Les adultes et les enfants qui dorment moins bien du fait des fortes chaleurs nocturnes répétées ont plus de risques à court terme d’être fatigués, de voir leur vigilance altérée et d’apprendre moins bien à l’école. À long terme, un sommeil de faible qualité augmente le risque d’apparition de maladies physiques, comme le diabète, ou mentales, comme la dépression. Des enquêtes françaises2 nous alertent sur les risques sanitaires de la surexposition aux chaleurs nocturnes des personnes précaires vivant dans des bouilloires thermiques (par exemple, dans les logements sociaux anciens). À titre d’exemple, 46 à 51 % des locataires du parc social dans le sud de la France déclarent souffrir depuis au moins trois ans des chaleurs extrêmes dans leurs logements3. Si des efforts nationaux sont actuellement déployés en matière de rénovation énergétique, ils ne sont pas proportionnels aux besoins et surtout, prennent très peu en compte la chaleur d’été. En d’autres termes, il peut continuer de faire très chaud dans un logement rénové. La forte chaleur dans la chambre peut aussi être accentuée par des comportements individuels non-adaptés4 qui accentuent la chaleur (ouvrir les fenêtres la journée) ou l’impossibilité d’aérer la nuit pour diverses raisons : les moustiques, le bruit extérieur, le sentiment d’insécurité pour les étages les plus bas.

Aider à dormir


Chercheurs en santé publique, nous avons tout d’abord vérifié que cet effet négatif de la chaleur de la chambre sur le sommeil se retrouvait dans les études scientifiques internationales5. Puis, nous avons décidé de monter le projet CoolSleep pour aider les gens à dormir l’été. Nous commençons par dialoguer avec des personnes qui vivent dans des bouilloires thermiques pour comprendre ce qu’elles ressentent. Ensuite, nous cherchons le matériel efficace qu’on peut porter ou disposer dans un lit pour se rafraîchir (par exemple, une taie d’oreiller réfrigérée), coller sur une fenêtre de chambre pour limiter l’entrée des rayons du soleil… Enfin, nous organisons des ateliers où se rencontrent des chercheurs, des habitants et des étudiants. L’idée est de favoriser le dialogue pour construire des messages éducatifs et identifier le matériel le plus acceptable et adapté. Ainsi, l’intervention aura plus de chance d’être acceptée. La dernière étape de notre projet consistera à tester l’efficacité de notre intervention pour protéger le sommeil l’été. Pour cela, nous souhaiterions installer des capteurs de sommeil et de chaleur chez les futurs participants et utiliser une application destinée à la recherche pour collecter les données en temps réel. Le changement climatique est amené à s’accentuer et nous développons des interventions que l’on pourra diffuser à large échelle à l’avenir pour « simplement » mieux dormir.

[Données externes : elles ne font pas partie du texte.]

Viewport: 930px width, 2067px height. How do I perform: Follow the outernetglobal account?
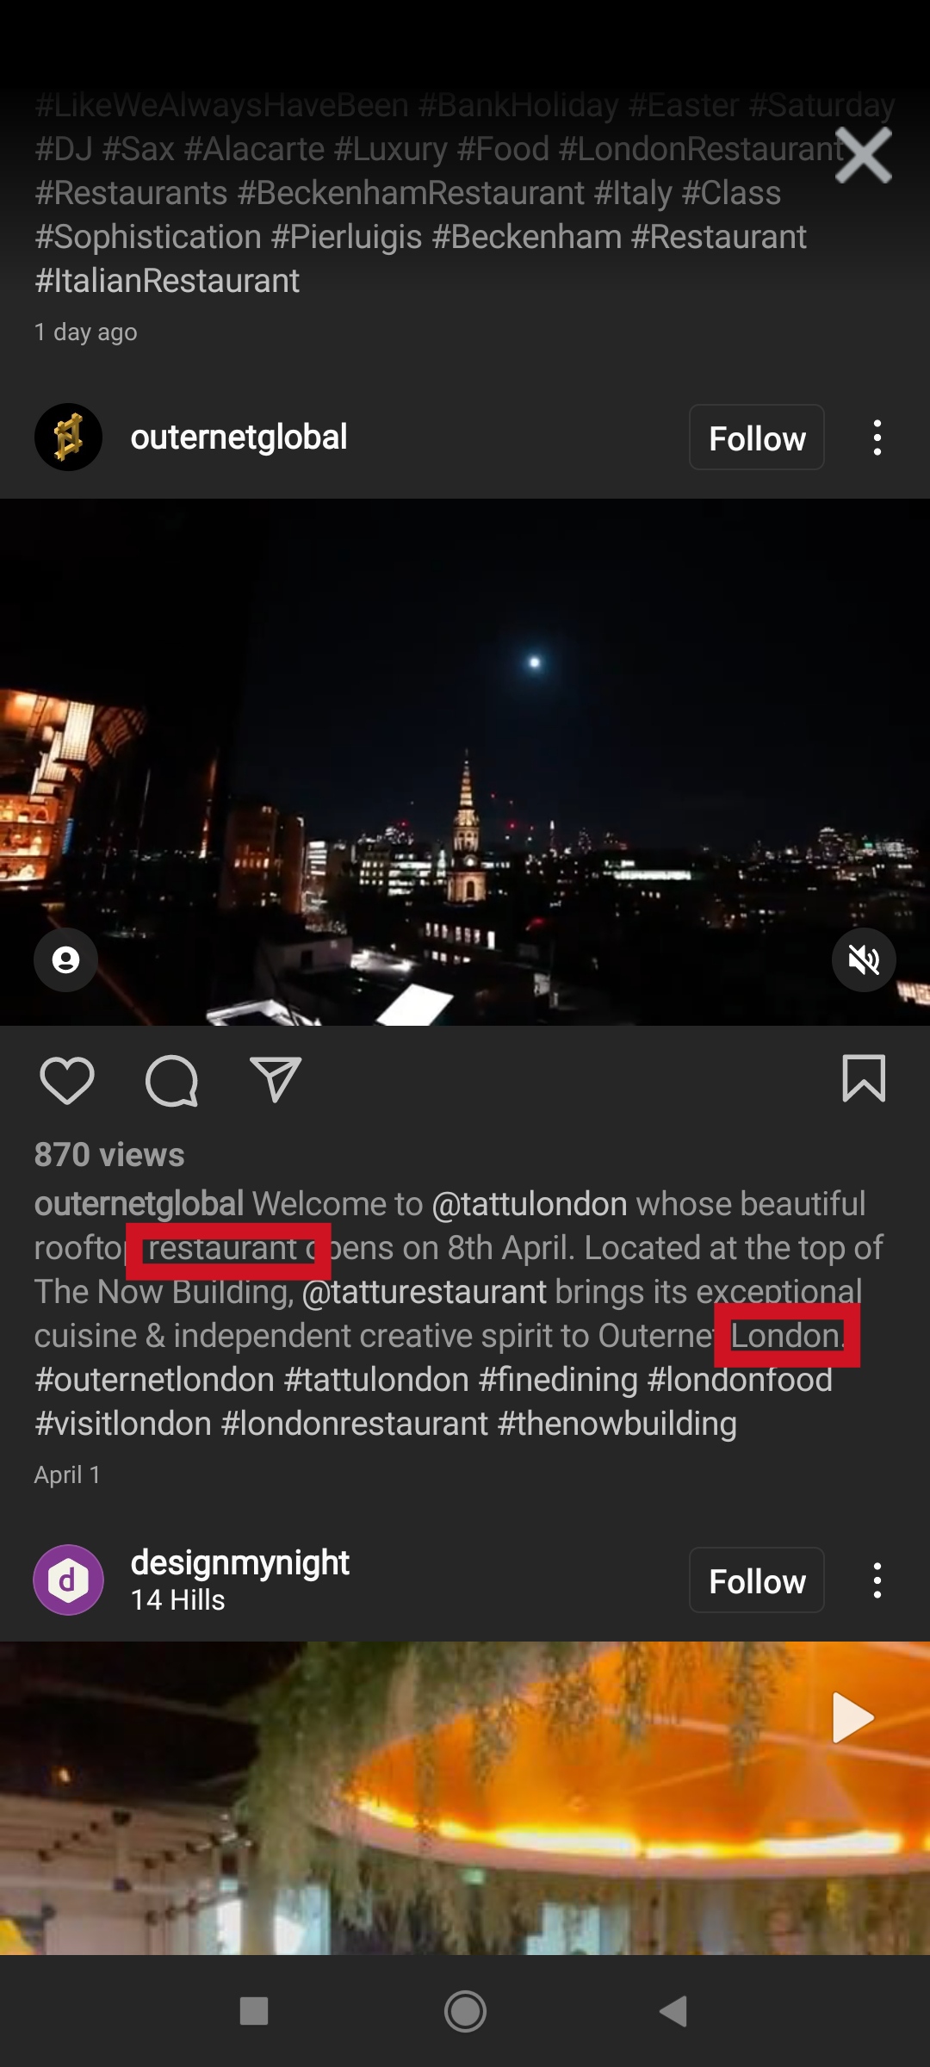(756, 437)
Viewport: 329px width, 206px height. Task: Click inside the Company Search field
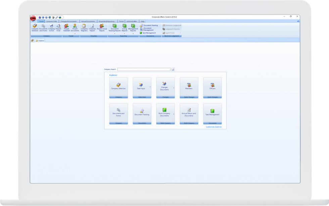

1. Institut national de la santé et de la recherche médicale.
2. Fédération des acteurs de la solidarité, 2024. Analyse de l’enquête canicule.
3. Agence Nationale de contrôle du logement social (2024). 4 ménages sur 10 du parc social souffrent de la chaleur dans leur logement en été.
4. Santé Publique France (2022). Freins à l’adoption des gestes de prévention en période de canicule.
5. Chevance et al (2024). A systematic review of ambient heat and sleep in a warming climate. Sleep Medicine Reviews.